TASK => Reproduce the part of the RLN text below between "However, the MOV" and "use of pairings.", inclusive, word for word.

## begin DOCUMENT

RLN can be used as an alternative, which provides the best of both worlds, i.e a permissioned membership set, as well as anonymous signaling.
However, we are bound by k-anonymity rules of the membership set.
[Waku-RLN-Relay](https://rfc.vac.dev/spec/17/) is a [libp2p](https://libp2p.io) pubsub validator that verifies if a proof attached to a given message is valid.
In case the proof is valid, the message is relayed.
## Performance analysis
> Test bench specs: AMD EPYC 7502P 32-Core, 4x32GB DDR4 Reg.ECC Memory
This simulation was conducted by @alrevuelta, and is described in more detail [here](https://github.com/waku-org/research/issues/23).
The simulation included 100 waku nodes running in parallel.
Proof generation times -
![img](/img/rln-relay-2023-update//proof_generation_time.png)
Proof verification times -
![img](/img/rln-relay-2023-update/proof_verification_time.png)
A spammer node publishes 3000 msg/epoch, which is detected by all connected nodes, and subsequently disconnect to prevent further spam -
![img](/img/rln-relay-2023-update/spam_prevention_in_action.png)
## Security analysis
[Barbulescu and Duquesne](https://doi.org/10.1007/s00145-018-9280-5)
conclude that that the `bn254` curve has only 100 bits of security.
Since the bn254 curve has a small embedding degree,
it is vulnerable to the [MOV attack](https://en.wikipedia.org/wiki/MOV_attack).
However, the MOV attack is only applicable to pairings,
and not to the elliptic curve itself.
It is acceptable to use the bn254 curve for RLN,
since the circuit does not make use of pairings.
[An analysis](https://github.com/vacp2p/research/issues/155) on the number of rounds in the Poseidon hash function was done,
which concluded that the hashing rounds should *not* be reduced,
The [smart contracts](https://github.com/vacp2p/rln-contract) have *not* been audited, and are not recommended for real world deployments *yet*.
## Storage analysis
$$
commitment\_size = 32\ bytes \\
tree\_height =20 \\
total\_leaves = 2^{20} \\
max\_tree\_size = total\_leaves * commitment\_size \\
max\_tree\_size = 2^{20} * 32 = 33,554,432 \\
∴max\_tree\_size = 33.55\ megabytes
$$
The storage overhead introduced by RLN is minimal.
RLN only requires 34 megabytes of storage, which poses no problem on most end-user hardware, with the exception of IoT/microcontrollers.
Still, we are working on further optimizations allowing proof generation without having to store the full tree.
## The bare minimum requirements to run RLN
With proof generation time in sub-second latency, along with low storage overhead for the tree,
it is possible for end users to generate and verify RLN proofs on a modern smartphone.

## end DOCUMENT
## begin SUPPLIED MATERIAL

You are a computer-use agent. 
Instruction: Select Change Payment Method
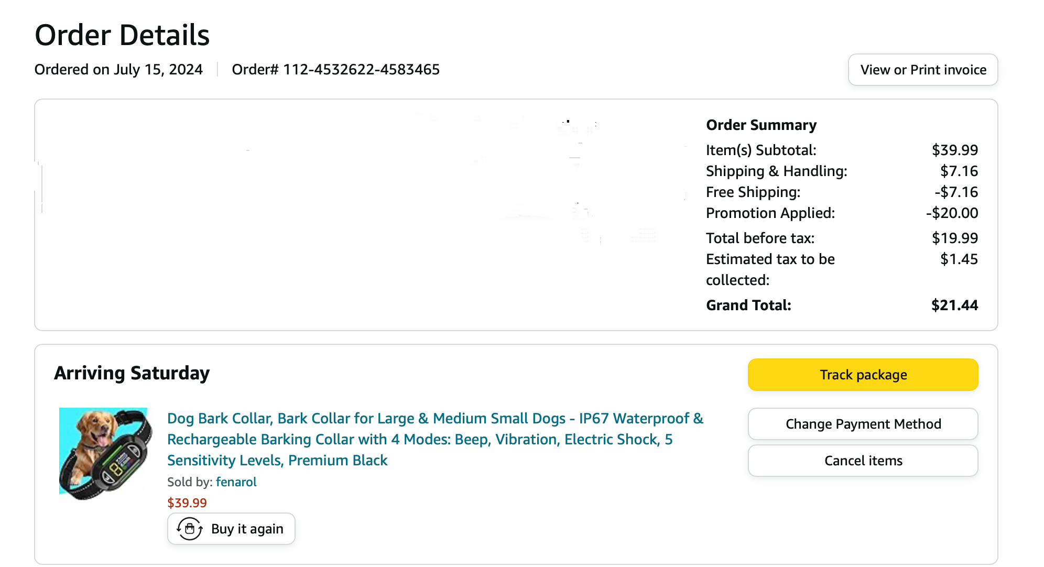863,424
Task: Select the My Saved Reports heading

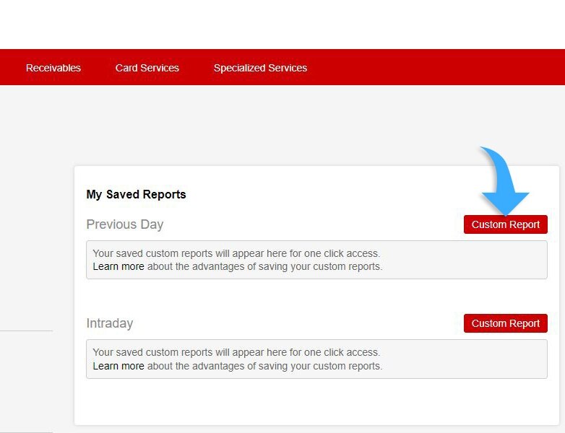Action: (x=136, y=194)
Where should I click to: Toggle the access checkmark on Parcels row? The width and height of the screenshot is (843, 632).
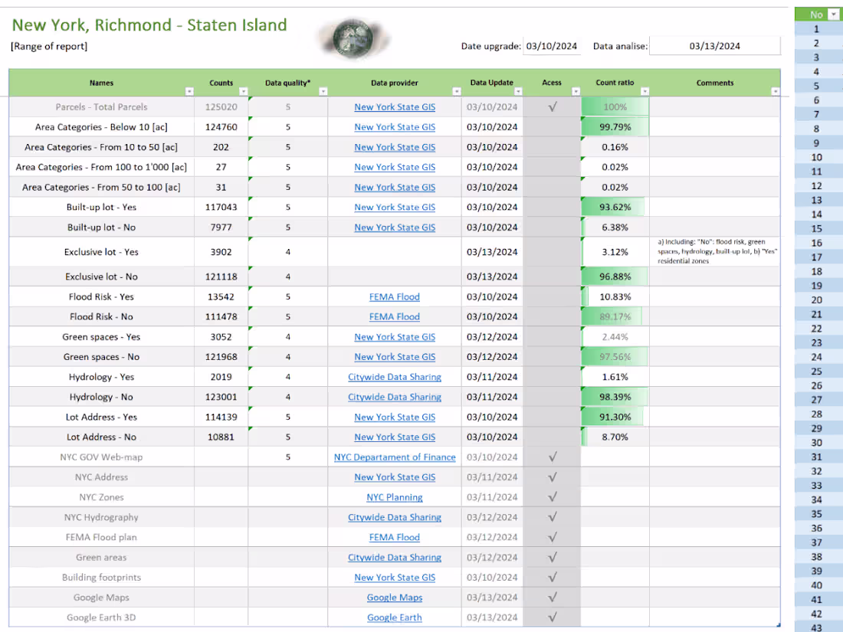coord(553,106)
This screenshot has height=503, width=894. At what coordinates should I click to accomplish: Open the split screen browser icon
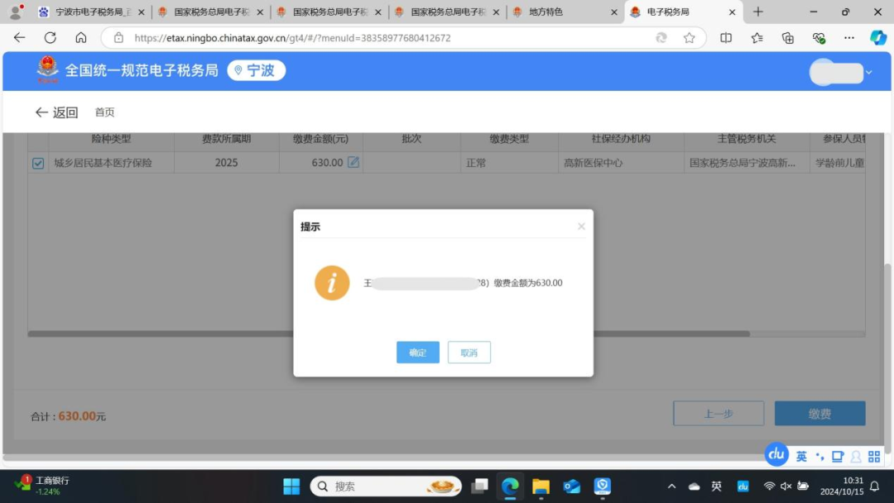(726, 38)
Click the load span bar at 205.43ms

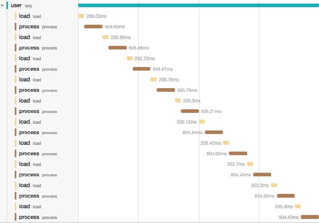pos(226,143)
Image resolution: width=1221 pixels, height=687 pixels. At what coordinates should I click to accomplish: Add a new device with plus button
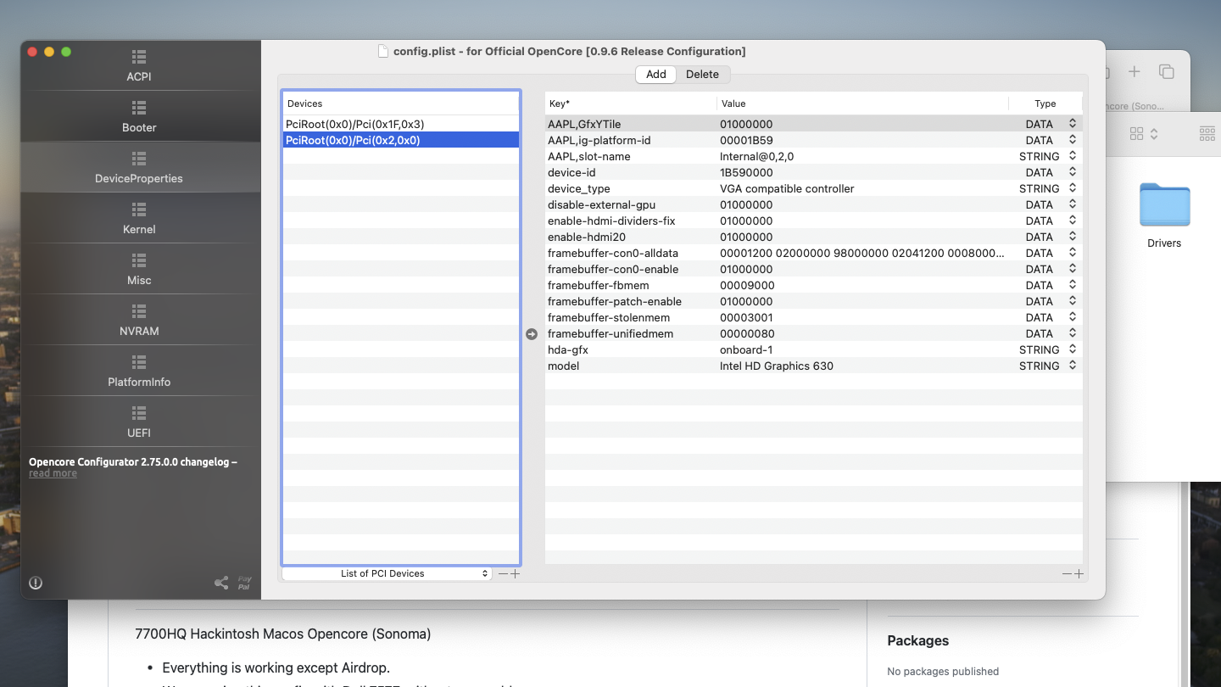516,573
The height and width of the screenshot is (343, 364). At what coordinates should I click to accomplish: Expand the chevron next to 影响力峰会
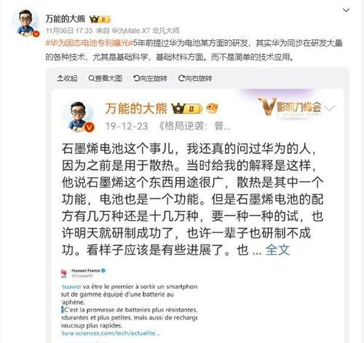(330, 108)
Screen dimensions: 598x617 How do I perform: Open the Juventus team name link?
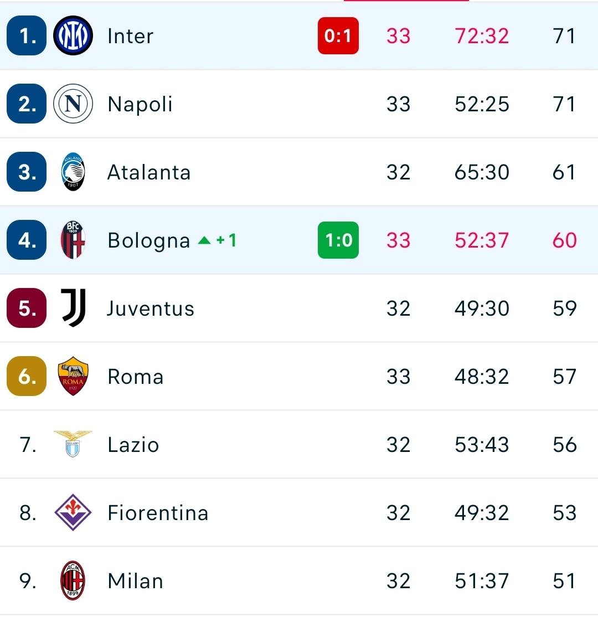tap(151, 309)
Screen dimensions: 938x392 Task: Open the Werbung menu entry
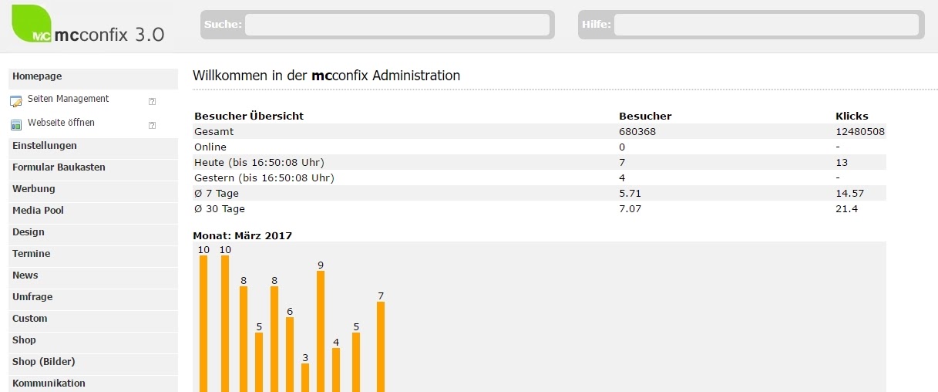(x=34, y=189)
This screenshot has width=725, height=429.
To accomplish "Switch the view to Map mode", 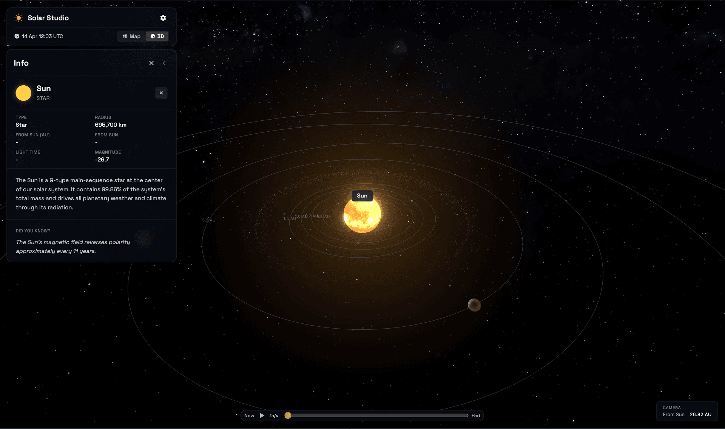I will click(131, 36).
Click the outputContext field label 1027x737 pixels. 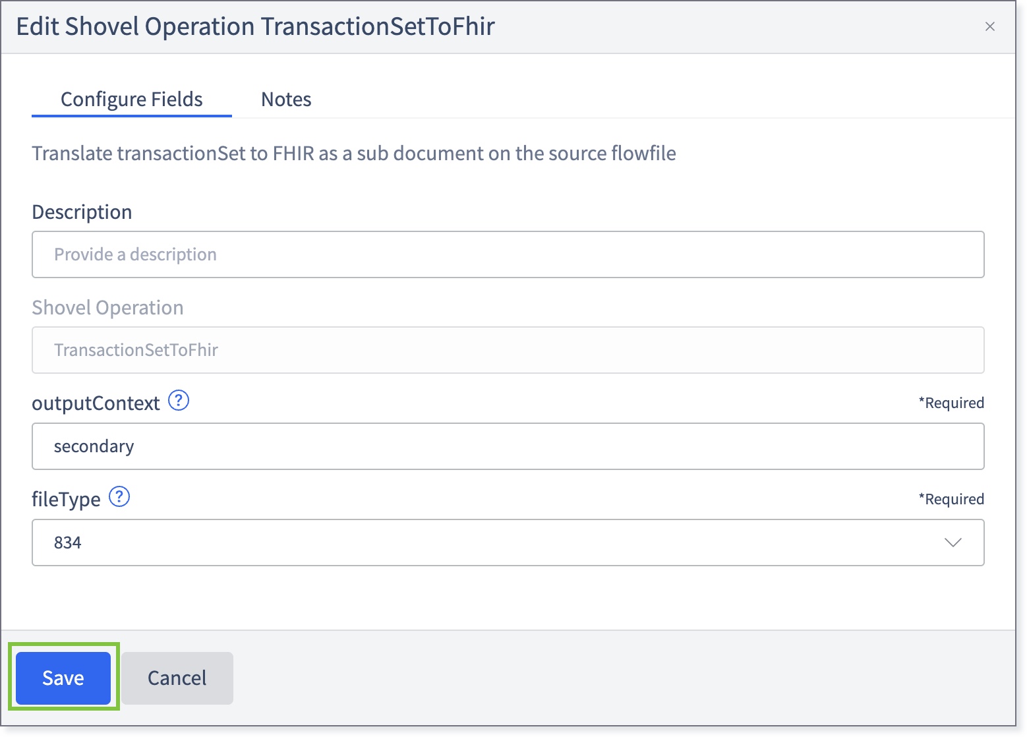pyautogui.click(x=96, y=403)
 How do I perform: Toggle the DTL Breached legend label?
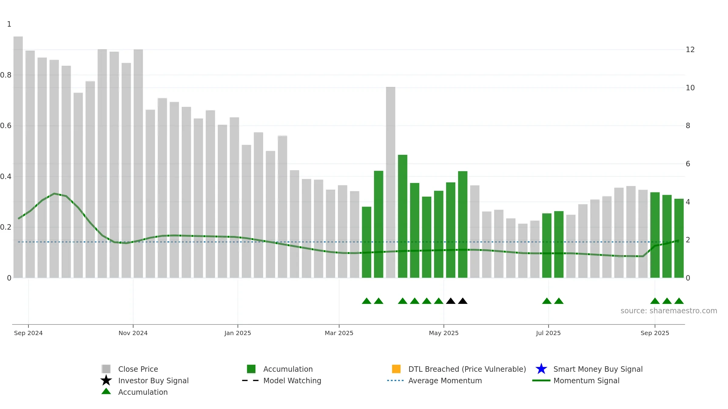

## end SUPPLIED MATERIAL

EXPECTED ANSWER =>
However, the MOV attack is only applicable to pairings,
and not to the elliptic curve itself.
It is acceptable to use the bn254 curve for RLN,
since the circuit does not make use of pairings.